Exercices à traiter:
- a) Répondez aux questions suivantes sur l'extrait ci-dessous consacré au silence des enfants victimes de violences sexuelles.
(i) Selon l'extrait, à quoi la paranoïa mène-t-elle ?
(ii) D'après l'extrait, pourquoi l'enfant qui parle le fait-il ?
(iii) Que fait la logique institutionnelle lorsqu'elle est contaminée par la paranoïa ?
- b) Poursuivez l'extrait consacré au silence des enfants victimes de violences sexuelles à partir de sa dernière phrase.

Extrait à examiner:
- - - -
Elle est le symptôme d'une contamination paranoïaque des discours, l'un des symptômes de plus d'une France particulièrement malade.
Or la paranoïa mène à la guerre et à la destruction.
Alors, j’aimerais rappeler pourquoi l’enfant se tait face à l’adulte, et pourquoi parfois certains enfants parlent.
L’enfant se tait face à l’adulte car suite à la transgression sexuelle, il se recroqueville sous la sidération, la honte et la culpabilité qu'il ressent, car toutes les victimes de transgression sexuelle éprouvent intimiment ce sentiment de souillure, de salissure.
Il se tait face à l’adulte car il n’a plus confiance dans le monde adulte, et il faut le reconnaître : n’a-t-il pas raison ?
L’enfant qui parle le fait toujours parce qu’il a, quelque part, le soutien d’un adulte protecteur.
Ce type d’adultes est aujourd’hui persécuté en France, y compris chez les professionnels, et notamment ceux qui ont le courage de signaler et de défendre les enfants violentés sexuellement.
Lorsque les victimes de violences sont adultes, par exemple des personnes harcelées dans l'entreprise (et donc, traumatisées, puisque le harcèlement est du ressort de la privation d'intime), elles se retrouvent aux prises avec les mêmes problématiques institutionnelles. Sauf que des adultes ont toujours plus de moyens de se défendre que des enfants.
La logique institutionnelle (qu'il s'agisse de la Justice, des services sociaux, des institutions médicales, de l'Education Nationale, de l'entreprise etc.), lorsqu'elle est contaminée par la paranoïa (et tous les processus pervers que la paranoïa comprend) est d'étouffer à la racine ceux par qui le scandale arrive, à savoir ici l'enfant qui parle, et l'adulte qui soutient sa parole.
- - - -
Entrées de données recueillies
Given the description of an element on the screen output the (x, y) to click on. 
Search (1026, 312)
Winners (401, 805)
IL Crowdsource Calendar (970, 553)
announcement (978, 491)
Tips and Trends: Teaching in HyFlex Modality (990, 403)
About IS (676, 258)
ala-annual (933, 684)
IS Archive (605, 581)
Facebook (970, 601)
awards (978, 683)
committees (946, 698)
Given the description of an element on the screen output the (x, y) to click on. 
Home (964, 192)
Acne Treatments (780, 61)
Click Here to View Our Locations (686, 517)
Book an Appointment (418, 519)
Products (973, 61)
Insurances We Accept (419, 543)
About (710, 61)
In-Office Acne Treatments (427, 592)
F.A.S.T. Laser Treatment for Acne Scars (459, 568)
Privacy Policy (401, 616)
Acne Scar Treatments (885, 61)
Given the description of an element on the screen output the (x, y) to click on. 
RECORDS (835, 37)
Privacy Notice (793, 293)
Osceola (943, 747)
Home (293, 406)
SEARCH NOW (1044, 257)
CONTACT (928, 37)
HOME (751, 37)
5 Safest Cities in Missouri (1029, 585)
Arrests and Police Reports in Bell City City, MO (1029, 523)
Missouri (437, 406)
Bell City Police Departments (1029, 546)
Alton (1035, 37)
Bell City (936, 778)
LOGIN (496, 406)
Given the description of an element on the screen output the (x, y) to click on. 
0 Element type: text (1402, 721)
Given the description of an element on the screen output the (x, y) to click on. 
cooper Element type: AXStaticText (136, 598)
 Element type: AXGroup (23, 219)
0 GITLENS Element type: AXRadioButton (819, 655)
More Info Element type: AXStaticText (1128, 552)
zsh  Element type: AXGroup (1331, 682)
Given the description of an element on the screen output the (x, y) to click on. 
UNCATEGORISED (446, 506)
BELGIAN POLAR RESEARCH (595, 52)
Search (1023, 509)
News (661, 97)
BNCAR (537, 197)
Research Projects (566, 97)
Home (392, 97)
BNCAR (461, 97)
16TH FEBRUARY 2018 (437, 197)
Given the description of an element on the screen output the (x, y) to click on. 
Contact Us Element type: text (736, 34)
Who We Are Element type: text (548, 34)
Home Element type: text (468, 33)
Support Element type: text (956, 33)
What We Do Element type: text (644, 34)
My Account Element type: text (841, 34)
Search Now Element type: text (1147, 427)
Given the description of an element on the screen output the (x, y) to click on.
- - - -
Corrigé:
- a)
(i) À la guerre et à la destruction.
(ii) Parce qu'il a, quelque part, le soutien d'un adulte protecteur.
(iii) Elle étouffe à la racine ceux par qui le scandale arrive, à savoir l'enfant qui parle et l'adulte qui soutient sa parole.

- b)
La contamination paranoïaque du discours ne s'arrête pas aux portes d'une institution, elle contamine tout le corps social petit à petit de sa folie raisonnante et de son délire interprétatif.
Et le corps social en vient à soutenir l'agresseur et à faire taire la victime, se rendant ainsi complice, souvent sans le savoir, de nombreux suicides de victimes et de l'impunité de l'agresseur.
Notre société française collabore maintenant, sous ce genre de discours, à protéger l’adulte, à s’assurer du silence de l’enfance, de la chasse aux sorcières des professionnels qui savent de quoi ils parlent, comment fonctionne la mémoire traumatique, et savent distinguer une contagion délirante d’un parent sur l’enfant (cas extrêmement rare) d’une situation d’enfant traumatisé sexuellement.
Cette même société s'enfonce toute entière dans un fonctionnement paranoïaque qui se décrypte aussi très nettement au travers de l'intrusion dans l'intime (le droit à la vie privée n'est pas une liberté, a-t-on pu entendre, lors d'un débat public en avril à l'Assemblée Nationale...), de l'augmentation des processus de contrôle, de flicage et de désubjectivation dans des grandes entreprises, de l'augmentation des violences policières, de la désignation d'un ennemi extérieur et intérieur, de la division du corps social, de l'interdit de penser, et du musèlement progressif du peuple qui n'est plus entendu dans ses revendications.
Ainsi, le statut de l'enfant, sa protection et sa reconnaissance sont directement liés à un état politique.
L'enfance broyée, lorsqu'elle ne devient plus une exception, mais un résultat récurrent des institutions, est le signe très net d'une nouvelle forme de totalitarisme, dont chacun se demandera jusqu'où il peut être intentionnellement créé par le politique.
Revenons à la sagesse antique d'Hippocrate, au « primum, non nocere ».
D’abord, ne pas nuire !
L’enfant doit-il s’adapter à la justice des adultes ? Répondre par l’affirmative, c’est, encore une fois, dénier ce qu’est l’enfant.
Une société qui expose ses enfants et ne les protège plus des transgressions sexuelles est une société qui a achevé sa longue descente vers la décadence et s'enfonce dans le chaos.
Et protéger les enfants, c’est leur garantir une autorité, une éducation ferme et juste, qui inclut une protection bienveillante et une progression vers l'autonomie (cf. mon ouvrage L'autorité. Psychologie & Psychopathologie, Armand Colin, 2016).
Ariane Bilheran, normalienne, écrivain, psychologue clinicienne, docteure en psychopathologie.